Here I’ll briefly present two case studies of the microservices evolution which I’ve been able to observe while working at Divante.

# B2B

One of our B2B clients came to us with the following issues to be solved:

  • While on Magento 1 with SKUs catalog exceeding 1M products - performance bottlenecks relating to catalog and catalog updates became hard to work-around.

  • Monolithic architecture, strongly tied to external systems (such as CRM, ERP, WMS) hindered changes and development of new features,.

  • CRM that became the SPoF (Single Point of Failure). Pivotal CRM was in charge of too many key responsibilities including per-customer pricing , cart management and promotions... Serious amount of technological debt due to legacy code.

  • Scalability problems - the platform should be able to handle a new business model that requires broadening the offer and entering new markets.

The online platform was generating 100M+ EUR revenue/year at the time. The challenge was a serious one.

The architecture of this system resembled a "death star". However, its complexity was not between microservices, but between external systems.

The first instinct was to move the site 1:1 from legacy Magento 1 to a new platform.OroCommerce and Magento 2 were considered.

The work on collecting business requirements from stakeholders inside the company and putting them into the Business Requirements Document (BRD) was quickly started. We formulated nearly 1,000 business requirements.Then we mapped them into features. Finally, we scored each available platform on its ability to meet the requirements:

  • Functionality available out of the box.

  • Functionality after customization.

  • Functionality requiring additional/external modules.

  • New features.

We double-checked both platforms in terms of technical solutions, scalability, performance, possibility of modification and the possibility of further development.

During the analysis, we realized that it would be somewhat risky to collect all the requirements for such a huge platform right away. We felt that before we had finished analyzing the requirements, they would have changed a few times already. Brief research showed us that none of the systems were capable of meeting all the specific requirements, both functional and non-functional. We realized this was not the right approach and could lead us back to where we started - a monolithic application.

Before you decide to take a similar step (to go along with a ready-made platform in the center of a microservices eco-system), look at the pros & cons of this approach.

# Pros & Cons of choosing an end-2-end platform:


  • Rapid development and time to market

  • It’s usually a stable, well-tested product.

  • A community that will help in solving many problems.

  • The possibility to use a large base of ready-made, fully-featured modules (Magento Marketplace).

  • Official support from the software provider.

  • Official updates, security patches.


  • It’s still a monolithic application that sooner or later will lead us to the starting point - problems with scalability and maintenance.

  • Very high licensing costs for the Enterprise version.

  • Large platforms require specialists with specific skills for a particular system who can be difficult to acquire.

  • Ready-made functionalities often requires serious modifications to fully adapt them, which can lead to incompatibility with the base system - no updates or patches.

  • They often provide outdated solutions, limiting the introduction of modern technologies.

# A New approach

Eventually, after conducting a feasibility study, we suggested that our client use a more optimal way of solving the problem.
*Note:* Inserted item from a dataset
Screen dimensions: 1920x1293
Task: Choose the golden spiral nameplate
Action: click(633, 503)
The fundamental assumption was to abandon migration to a new platform and change the architecture by deconstructing the current system and deploying it as an eco-system of distributed microservices. In order to succeed, we needed an effective analysis and implementation process.

image alt text

Fig. 7: Agile analysis and implementation process to achieve goals.
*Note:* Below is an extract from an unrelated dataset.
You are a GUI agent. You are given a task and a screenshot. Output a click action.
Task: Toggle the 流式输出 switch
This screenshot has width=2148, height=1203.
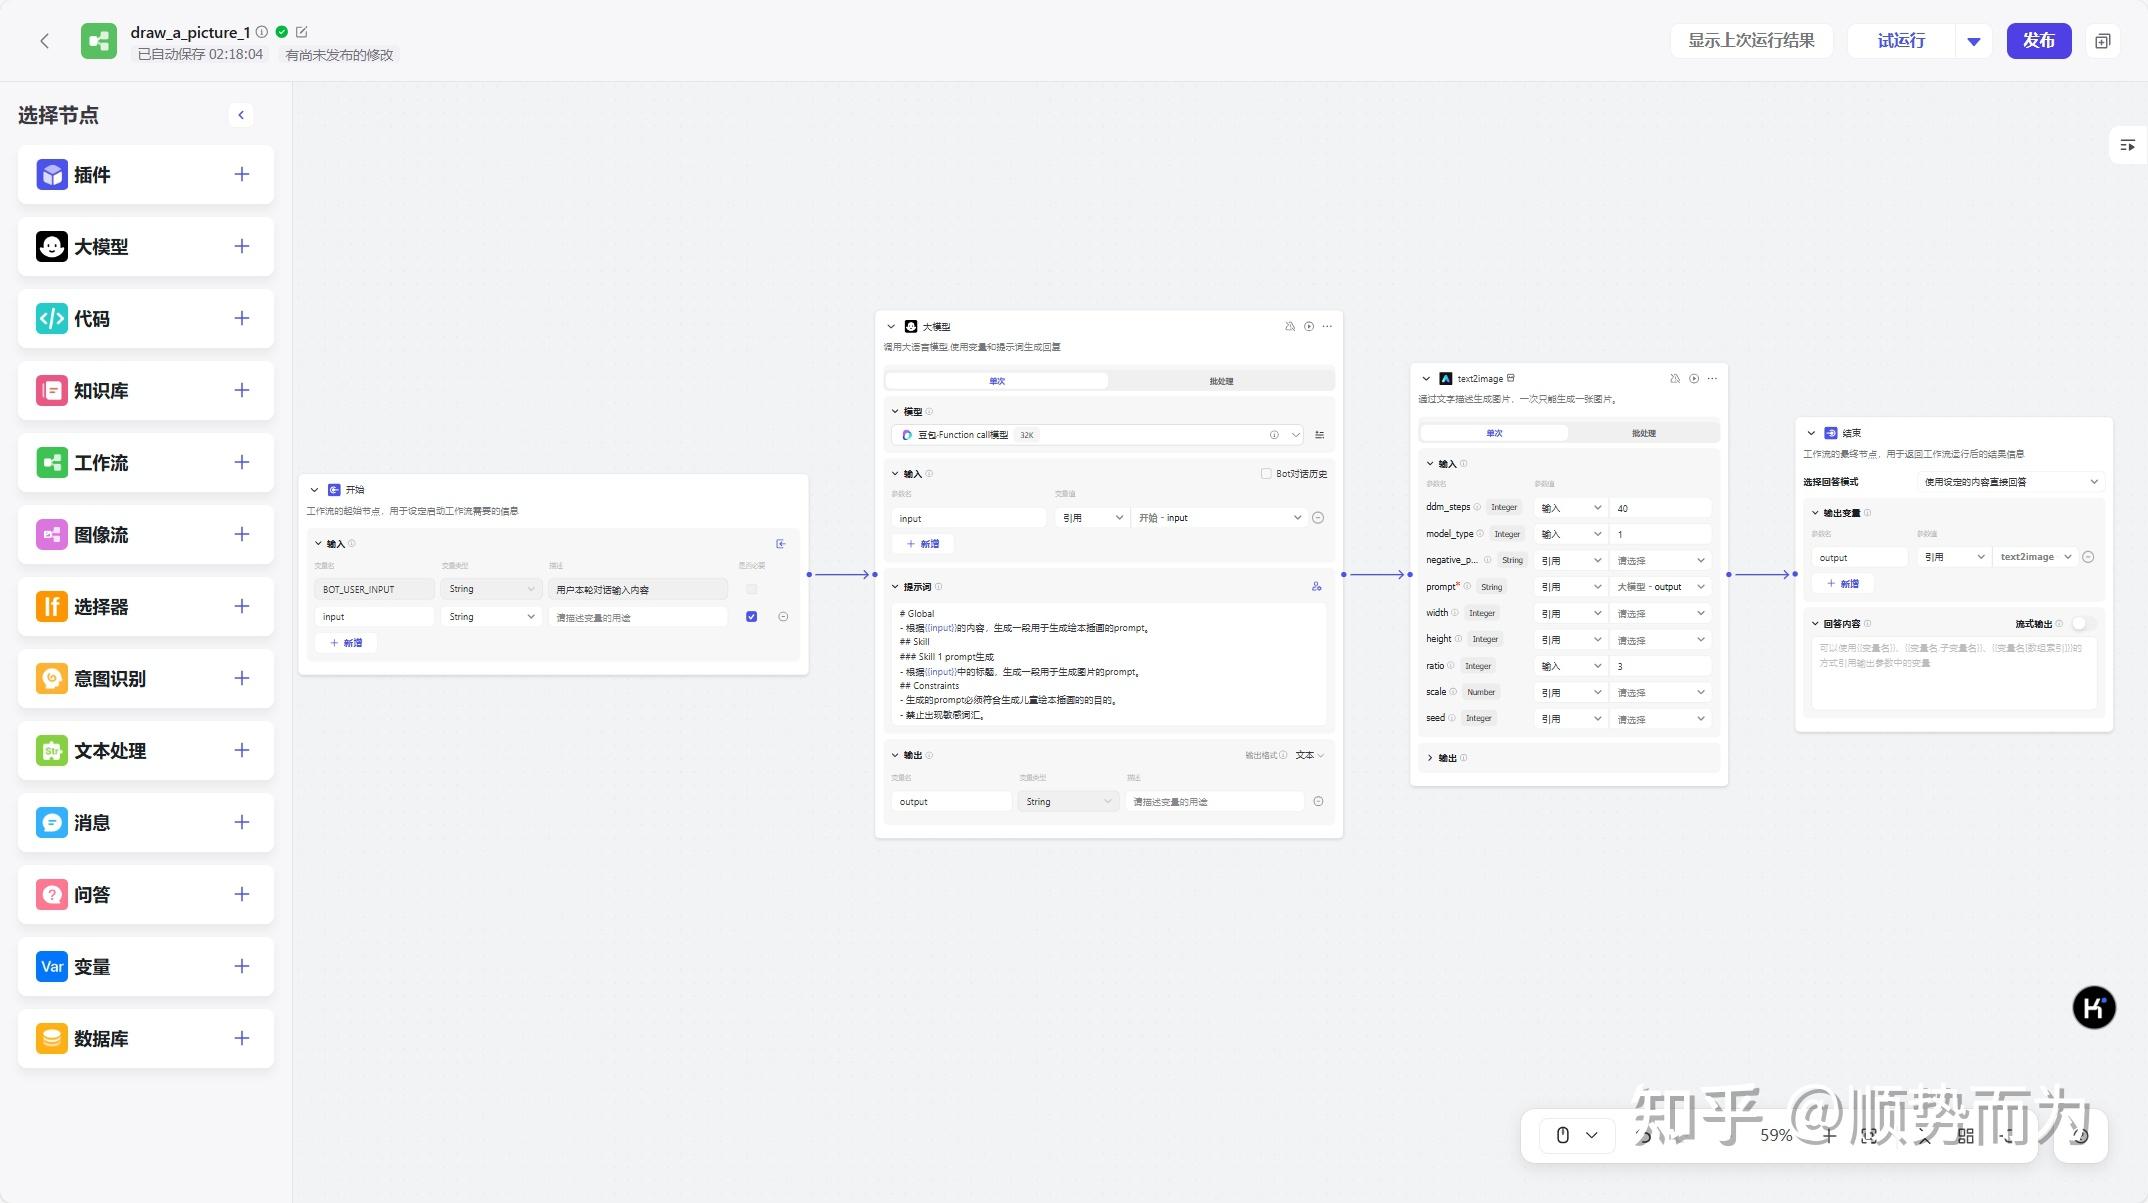click(2082, 624)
The first step of the "architecture analysis" process was the development of a high-level architecture of the entire system by a team of architects, focused on service responsibilities. The results of their work included:

  • Key business processes supported by the system.

  • Goals and requirements for scalability, security, performance, SLA and potential development directions.

  • Identified risks.

  • Block diagram of disclosed microservices:

    • Defined scope and responsibility of each service.

    • Revealed patterns of integration between services, taking into account emergency situations handling, avoiding SPoF.

  • Defined events and business objects.

  • High-level architecture diagram of the system.